### What this task involves
All lines ahead of the one containing "equity (155, 2192)" are to be left out; that line and each one after it, through the end of the records below, are to be duplicated exactly.
START Material for the task
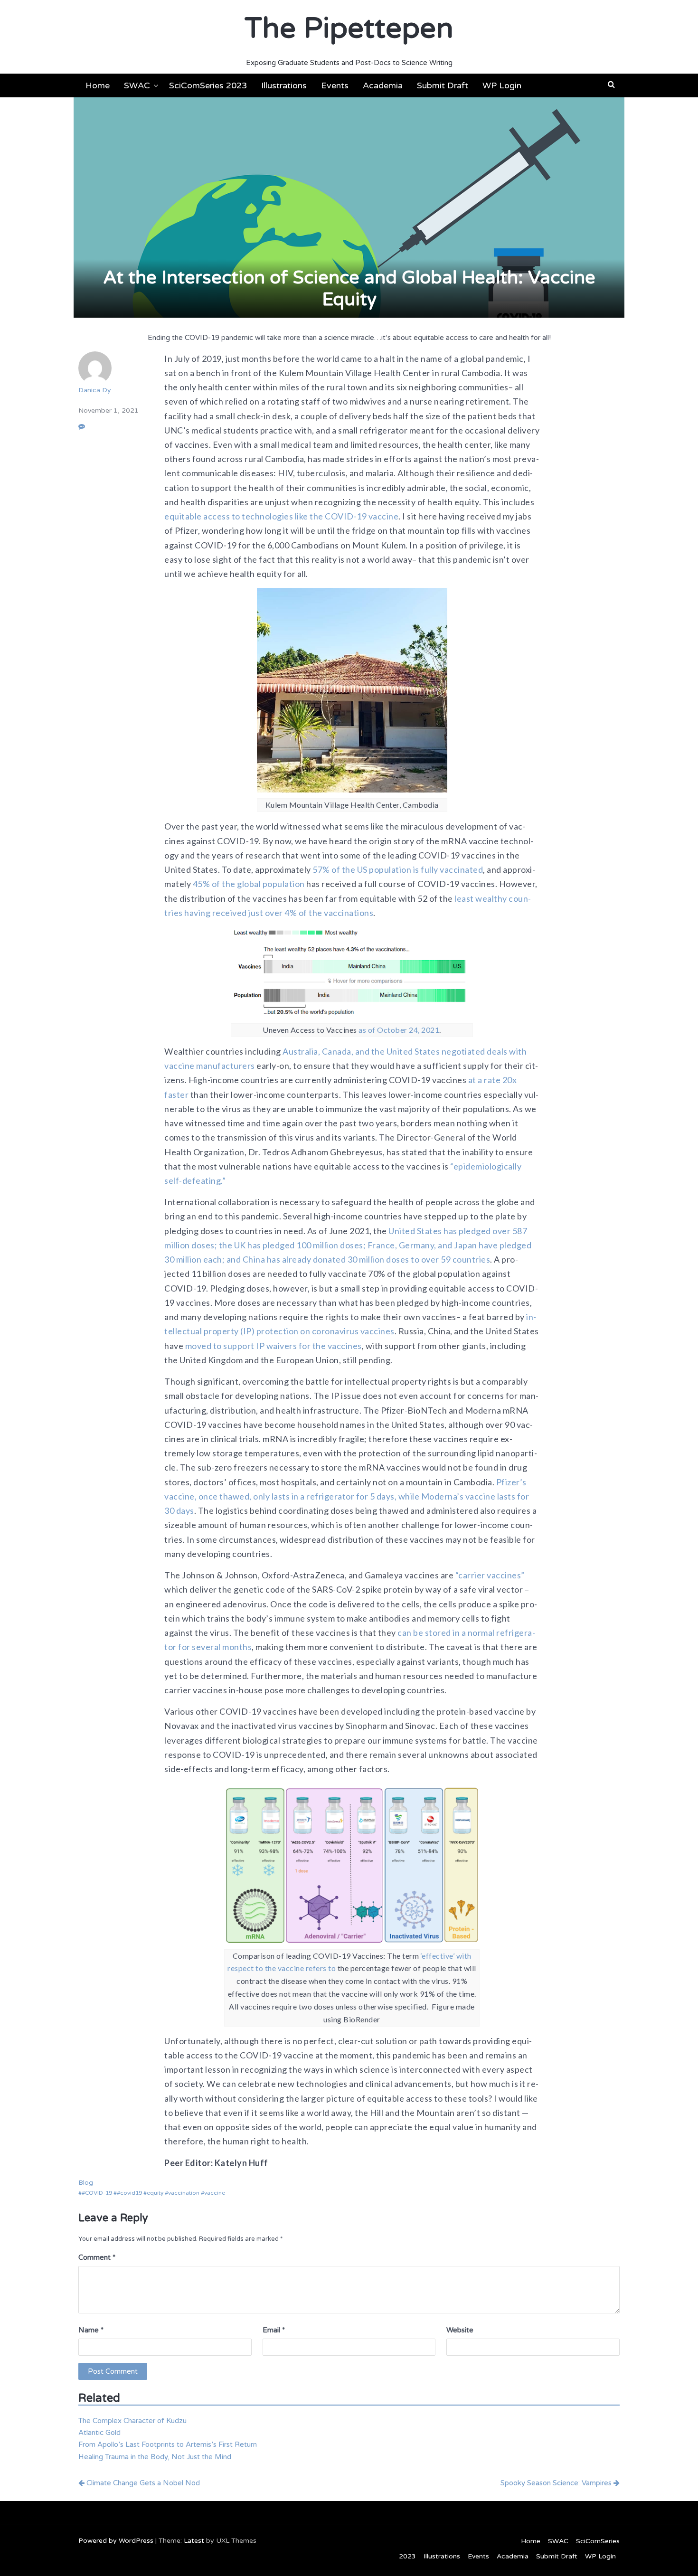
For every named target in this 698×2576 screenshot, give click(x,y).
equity (155, 2192)
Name (91, 2330)
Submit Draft (442, 85)
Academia (383, 85)
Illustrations (284, 85)
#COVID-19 (97, 2192)
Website (459, 2330)
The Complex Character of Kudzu (132, 2420)
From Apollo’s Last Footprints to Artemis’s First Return (167, 2444)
END Material for the task
### Result
equity (155, 2192)
Name (91, 2330)
Submit Draft (442, 85)
Academia (383, 85)
Illustrations (284, 85)
#COVID-19 (97, 2192)
Website (459, 2330)
The Complex Character of Kudzu (132, 2420)
From Apollo’s Last Footprints to Artemis’s First Return (167, 2444)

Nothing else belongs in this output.